Oleh: Dr. Tony Irawan, Ketua Departemen Ilmu Ekonomi FEM IPB
Dr. Widyastutik, Staf Pengajar Dep Ilmu Ekonomi FEM IPB
Syarifah Amaliah, Staf Pengajar Dep Ilmu Ekonomi FEM IPB
Dian Verawati Panjaitan, Staf Pengajar Dep Ilmu Ekonomi FEM IPB
Fahmi Salam Ahmad, Staf Pengajar Dep Ilmu Ekonomi FEM IPB

Salah satu upaya sebuah negara untuk meningkatkan kinerja perdagangan internasionalnya adalah melalui kerjasama perdagangan internasional. Berdasarkan indikator jumlah Regional Trade Agreements (RTA) yang telah dinotifikasikan ke WTO selama periode 1948-2022, dapat dilihat trend peningkatan jumlah kerjasama perdagangan di dunia. Kerjasama perdagangan yang dilakukan negara-negara didunia juga semakin bervariasi dan tidak hanya terbatas pada perdagangan barang. Hal tersebut terlihat pada diagram batang yang berwarna merah pada Gambar 1 yang menunjukkan jumlah kerjasama perdagangan untuk sektor jasa.

Gambar 1. Jumlah Regional Trade Agreements (RTA) yang dinotifikasikan ke WTO

Indonesia juga termasuk salah satu negara yang sangat aktif dalam menjalin kerjasama perdagangan dengan mitra dagangnya, termasuk didalamnya dengan negara mitra dagang utama maupun mitra dagang non-tradisional. Berdasarkan data Kementerian Perdagangan per Juni 2023, tercatat terdapat 36 kerjasama perdagangan yang sudah disepakati dan/atau diimplementasikan, 15 kerjasama perdagangan yang sedang dalam tahap negosiasi, dan 17 kerjasama perdagangan yang sedang diusulkan. Kerjasama perdagangan yang dimaksud mencakup kerjasama perdagangan bilateral, regional, dan juga multilateral yang diikuti oleh Indonesia.

● ● ● ●

[TUGAS 1]: Tuliskan ulang dengan persis baris-baris dari catatan di bawah, mulai dari baris yang memuat "You are a GUI" dan berhenti setelah baris yang memuat "Action: (798, 92)".

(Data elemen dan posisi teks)

● ● ● ●

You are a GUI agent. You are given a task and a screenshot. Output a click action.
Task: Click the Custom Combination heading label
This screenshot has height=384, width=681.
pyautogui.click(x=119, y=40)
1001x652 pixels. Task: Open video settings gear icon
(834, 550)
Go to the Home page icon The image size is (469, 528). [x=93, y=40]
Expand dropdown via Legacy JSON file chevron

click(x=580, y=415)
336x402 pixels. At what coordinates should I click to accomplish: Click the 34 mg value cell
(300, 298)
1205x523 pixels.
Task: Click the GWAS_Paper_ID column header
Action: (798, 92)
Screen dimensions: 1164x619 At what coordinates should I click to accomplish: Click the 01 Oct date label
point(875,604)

● ● ● ●

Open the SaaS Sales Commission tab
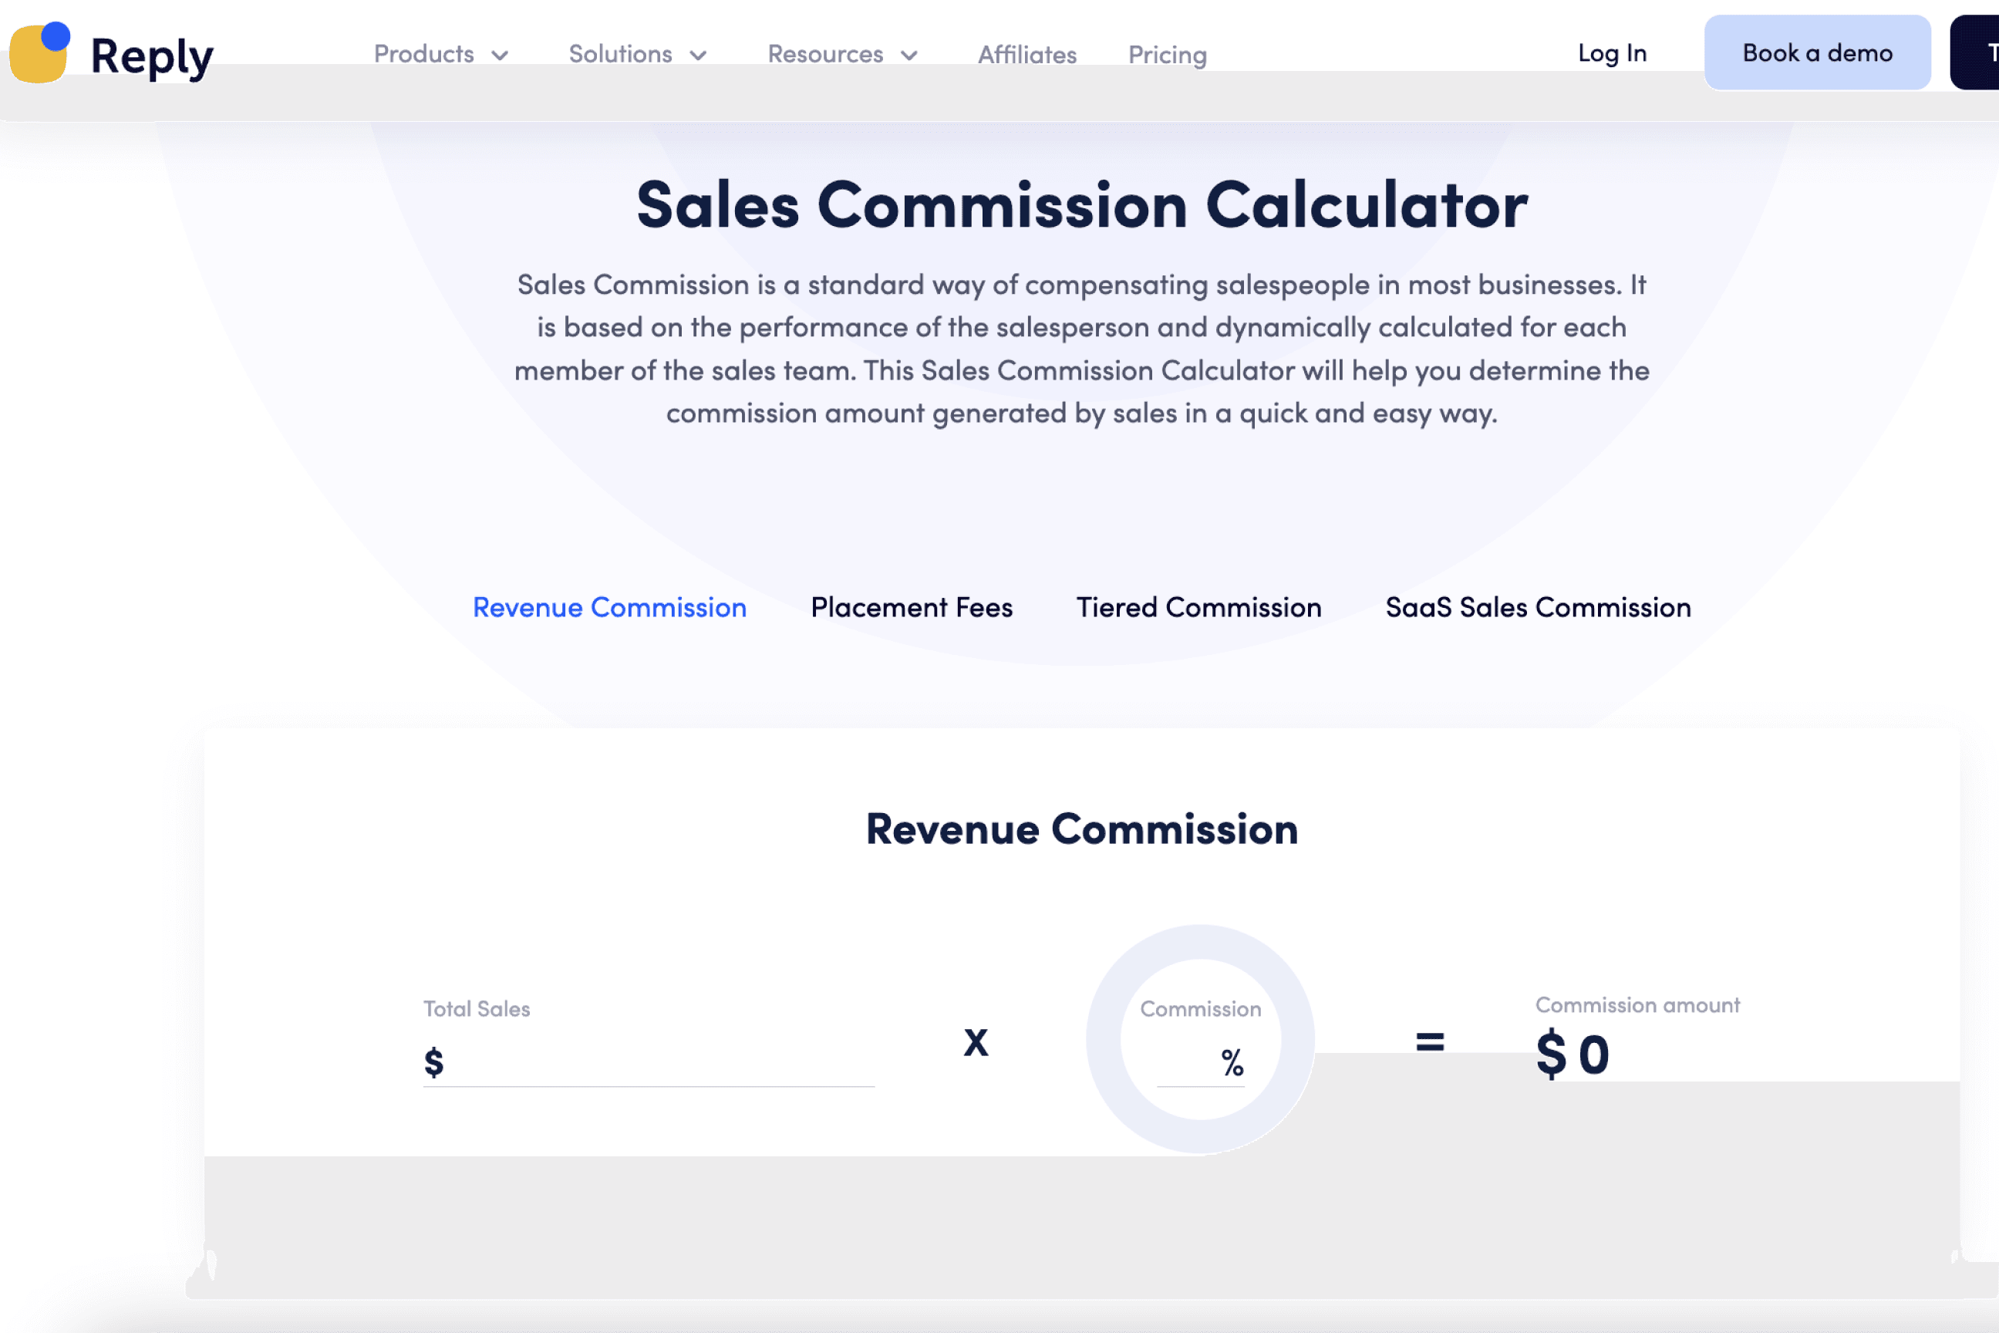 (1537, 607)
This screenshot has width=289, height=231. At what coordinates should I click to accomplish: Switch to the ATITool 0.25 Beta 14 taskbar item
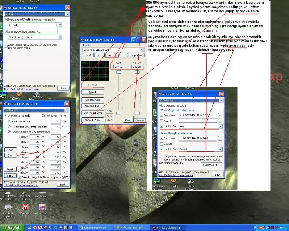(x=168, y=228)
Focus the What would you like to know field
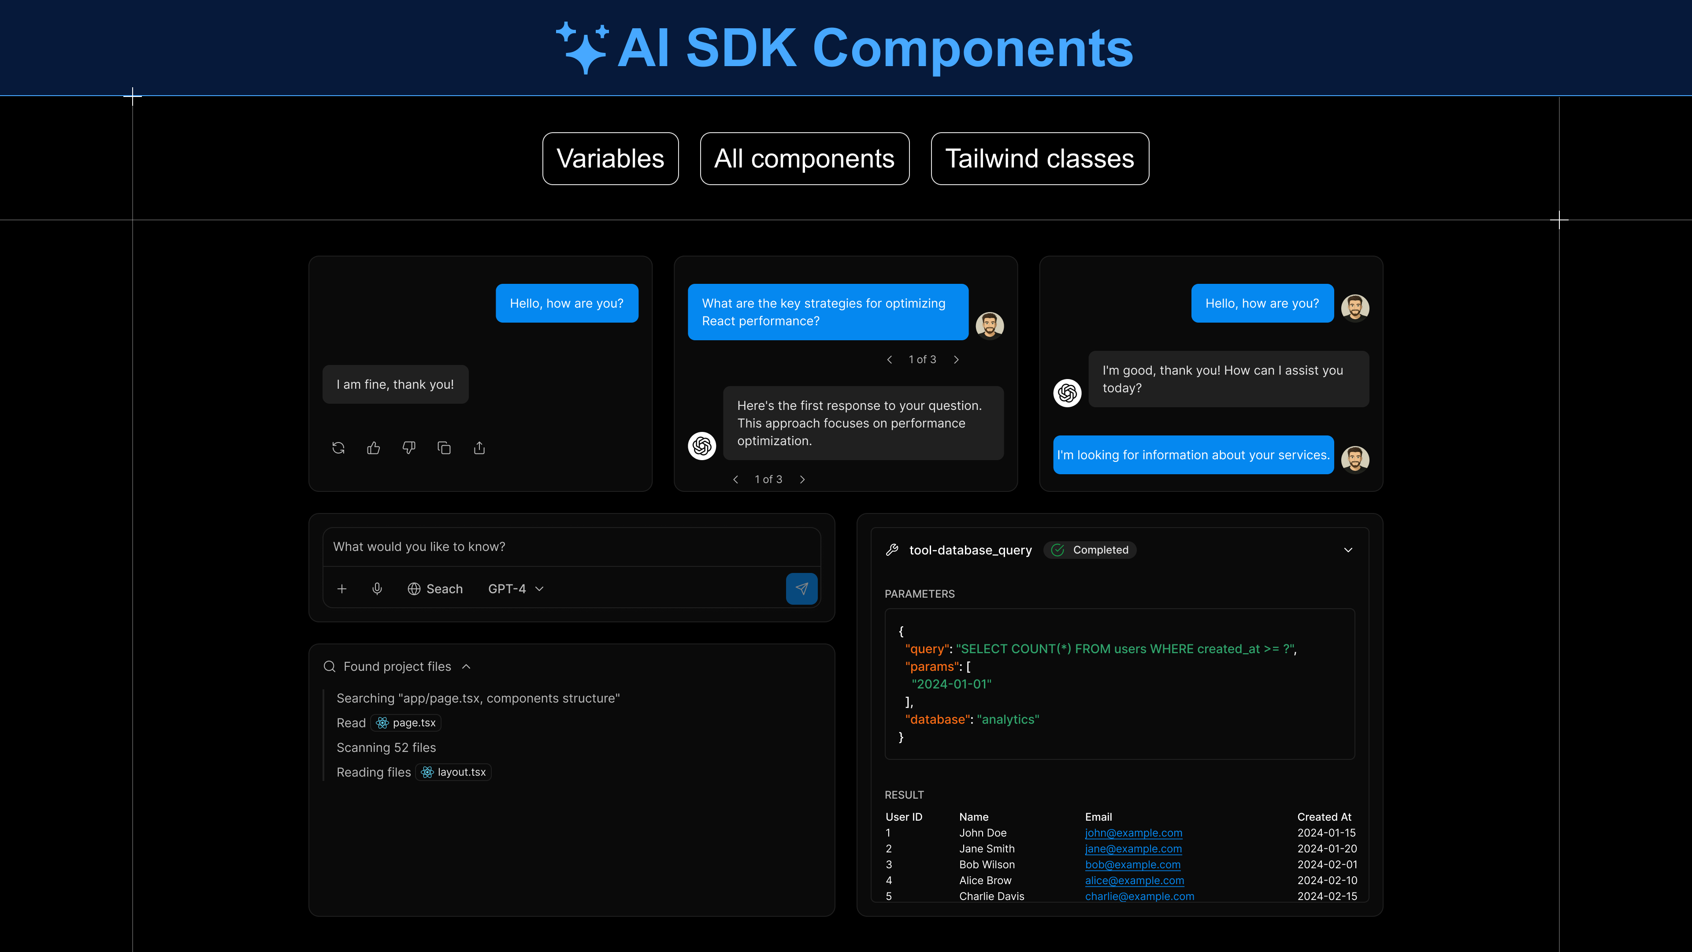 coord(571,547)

● ● ● ●

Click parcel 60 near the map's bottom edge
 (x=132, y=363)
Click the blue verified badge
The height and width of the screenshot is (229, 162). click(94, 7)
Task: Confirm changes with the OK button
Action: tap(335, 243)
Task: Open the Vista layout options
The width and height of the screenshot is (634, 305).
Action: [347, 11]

● ● ● ●

[TUGAS 2]: Salin dengan tepat sebagian teks tentang kerjasama perdagangan di atas, mulai dari kata "Salah satu upaya" dan berhenti setelah kata "untuk sektor jasa.".

[JAWABAN TERTULIS 1]:
You are a GUI agent. You are given a task and a screenshot. Output a click action.
Task: Click the Custom Combination heading label
This screenshot has height=384, width=681.
pyautogui.click(x=119, y=40)
1001x652 pixels. Task: Open video settings gear icon
(834, 550)
Go to the Home page icon The image size is (469, 528). [x=93, y=40]
Expand dropdown via Legacy JSON file chevron

click(x=580, y=415)
336x402 pixels. At what coordinates should I click to accomplish: Click the 34 mg value cell
(300, 298)
1205x523 pixels.
Task: Click the GWAS_Paper_ID column header
Action: (798, 92)

[JAWABAN TERTULIS 2]:
Salah satu upaya sebuah negara untuk meningkatkan kinerja perdagangan internasionalnya adalah melalui kerjasama perdagangan internasional. Berdasarkan indikator jumlah Regional Trade Agreements (RTA) yang telah dinotifikasikan ke WTO selama periode 1948-2022, dapat dilihat trend peningkatan jumlah kerjasama perdagangan di dunia. Kerjasama perdagangan yang dilakukan negara-negara didunia juga semakin bervariasi dan tidak hanya terbatas pada perdagangan barang. Hal tersebut terlihat pada diagram batang yang berwarna merah pada Gambar 1 yang menunjukkan jumlah kerjasama perdagangan untuk sektor jasa.